Taken together, this suggests that metabolism of sulphur groups, 4-aminobutanoate, and ornithine/arginine, as well as cell wall synthesis and antimicrobial resistance could be affected by microbial changes present in patients with EoE, and that these alterations may be related to the treatment received.

Discussion

A key role of microbiota in the development of several human diseases is widely accepted nowadays, associated with a proliferation of studies on the role of microbiota in the last decade[14]. However, the esophageal microbiota has not received as much attention as has been payed to other locations in the digestive system[15], and thus its relation with esophageal diseases is still unclear. Our study was aimed to investigate microbiota changes in patients with EoE before and after treatment, applying modern next-generation sequencing (NGS) procedures and bioinformatic pipelines.
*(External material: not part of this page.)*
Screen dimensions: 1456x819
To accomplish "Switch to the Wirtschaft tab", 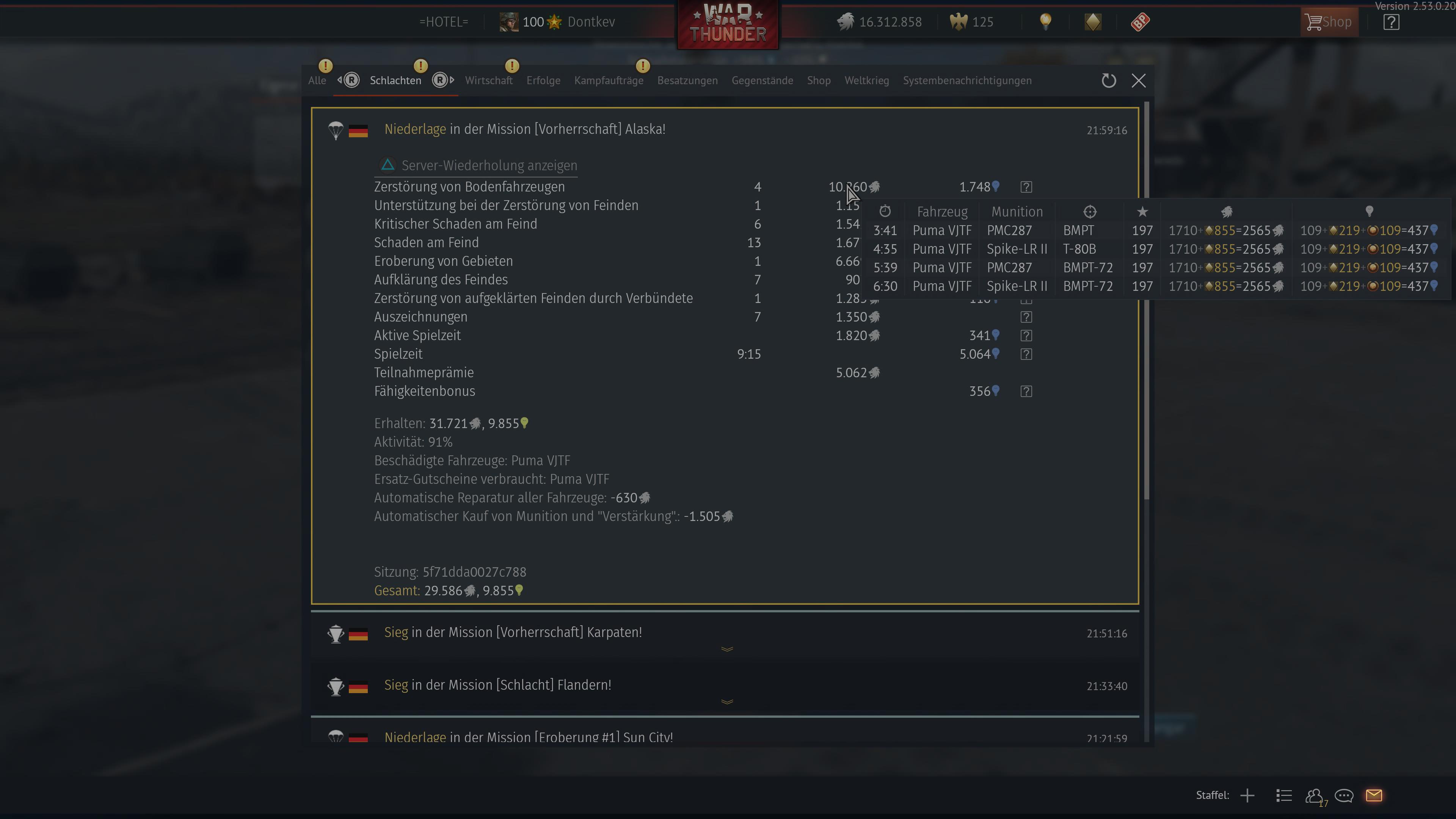I will [489, 81].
To our knowledge, this is the first microbiota research in EoE differentiating the three major treatment options used for these patients.

Until now, only two studies have been published as full papers analyzing the microbiota present in the biopsies of patients with EoE[9,10]. As with our study, the total numbers of samples were around 70, so the consequent low number of samples in sub-groups was also a hurdle in the differential testing of microbiota between cohorts. Before comparing these prior works to outcomes in this study, it should be taken into account that we followed different procedures for 16S rRNA gene amplification/sequencing and bioinformatic analyses. As those studies were published in 2015, our study employed more recent technology for sequencing and more evolved bioinformatic tools for microbiota characterization, and differences in methodology are known to influence the observed microbial composition[16].

Benitez and colleagues investigated pediatric EoE patients treated only with FED[9], whereas the study cohort presented herein was composed of adult EoE patients treated with FED, PPI and STC. Benitez et al. found that two genera of Proteobacteria, Neisseria and Corynebacterium, were enriched in samples from active EoE patients, while Streptococcus and Atopobium genera were more abundant in non-EoE controls. In our results, Neisseria, Corynebacterium and Atopobium all had a mean relative abundance below 1%, while a sizable number of samples had no presence of these genera (48%, 62% and 37%, respectively), thus limiting statistical comparisons. However, when these three genera were compared between samples from non-EoE controls and EoE patients at baseline our results coincided with those provided by Benitez et al. (being 0.59% vs. 1.01% for Neisseria, 0.09% vs. 0.19% for Corynebacterium, and 0.21% vs. 0.17% for Atopobium). For Streptococcus genus, we also observed a slightly higher abundance for controls compared to active EoE patients (42.9% vs. 40.6%) but this difference was far from being significant.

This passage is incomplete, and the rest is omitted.